Today, there are 20.

Thanks to a collaborative, empathetic and energetic partnership between the National University of Rwanda (NUR), the Kigali Health Institute (KHI) and the Canadian Anesthesiologists’ Society International Education Foundation (CAS IEF), an anaesthesia residency programme was set up. The Rwanda Society of Anaesthesiologists (RSA) has  now been formally acknowledged by the government as an official organization, with an important role to play in the ongoing improvement of Rwandan healthcare.

Anaesthesia residents

Anaesthesia residents are training in Rwanda for the first time

Such dramatic changes, in such a short amount of time – it’s easy to invest them with symbolism.  A city in healing from the appalling atrocities that took over its streets; a profession long-marginalized that has raised its profile twenty-fold.

But forget symbolism and consider practical impact: this beautiful city that people are pleased and proud to live in; those countless lives that have been saved through increased access to safe anaesthesia.

Certainly surgery is still a critical healthcare concern in Rwanda, but it’s a damn sight better than it was ten years ago.  And it’s against this optimistic background that #SAFERwanda came to town!

knowledge test

There are so many exceptional organizations and individuals involved in delivering this rigorous programme, that they really need their own background stories told.

Luckily, Lifebox can fill you in here.

Patty Livingstone
Faye Evans

And here!

Drs Patty Livingstone, left, and Faye Evans, right (who you might remember from her role in the Georgia Society of Anesthesiologists’ runaway-success Make It 0 campaign for Lifebox) have been blogging about their work in getting  the SAFE Course up and running in Rwanda since they arrived in the country several weeks ago.

It’s a great behind-the-scenes insight into hosting a course like this.  (Step one: begin more than a year ago.)

Week 1 participants

Week one participants at the SAFE Course in Rwamagana

But the whirlwind really picked up speed (cc: “The Calm Before the Storm“) last Monday, with the arrival of 55 anaesthesia techs, residents and consultants from 13 district hospitals across the country.

Also on the guest list: two Universal Anaesthesia Machines (UAM) donated by Gradian Health Systems


Sun sets, electricity fails – the UAM keeps working

…and 90 Lifebox pulse oximeters, part of an incredible 250 units donated by members of CAS to Rwanda.  That’s enough oximeter for distribution to every single operating room and recovery setting at the district hospitals currently delivering surgery without this essential monitoring.
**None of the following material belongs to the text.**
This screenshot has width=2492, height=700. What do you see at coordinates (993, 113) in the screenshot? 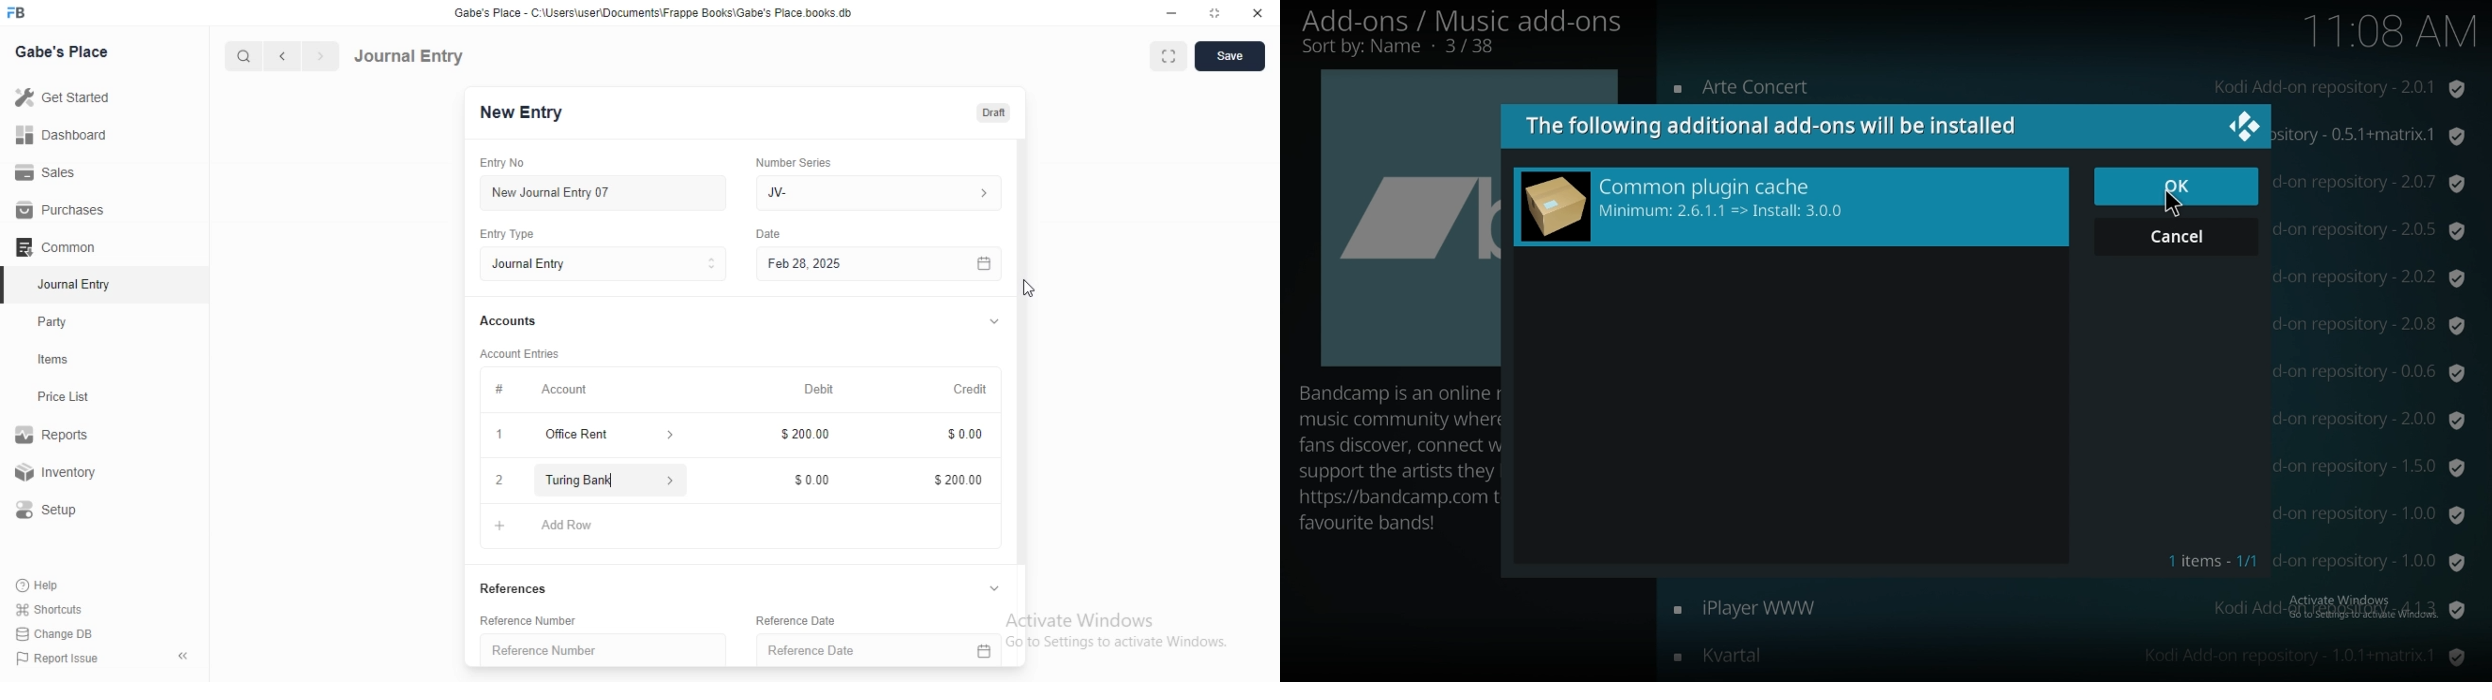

Lifebox oximeters for donation

The road to safe anaesthesia is paved with pulse oximeters

So the first SAFE Course thundered by, four days of well-ordered breakfast, equipment training, communication, reflection, pre-test, lunch, airway assessment, cricothyroidotomoy, reflection, lunch, simulation, post-test, neonatal resuscitation, ruptured uterus, questions, cord prolapse, malaria, etc, English, French, Kinyarwandan, dinner, birdsong, and breakfast again.

And here we are, Tuesday morning, and ready for round two…

The second group of anaesthesia providers began arriving last night, fired up by reports from their friends who attended last week. (“Not boring!” – what higher praise?)


It’s exciting to think about the first group, back at work and scattered around the country.

This morning they’re checking their anaesthetic machines and charging their pulse oximeters.  Hopefully they feel a little more prepared for whatever obstetric emergency rolls through the door next, and energized to know that their colleagues in anaesthesia worldwide are proud to stand with them – in symbol, and in practice.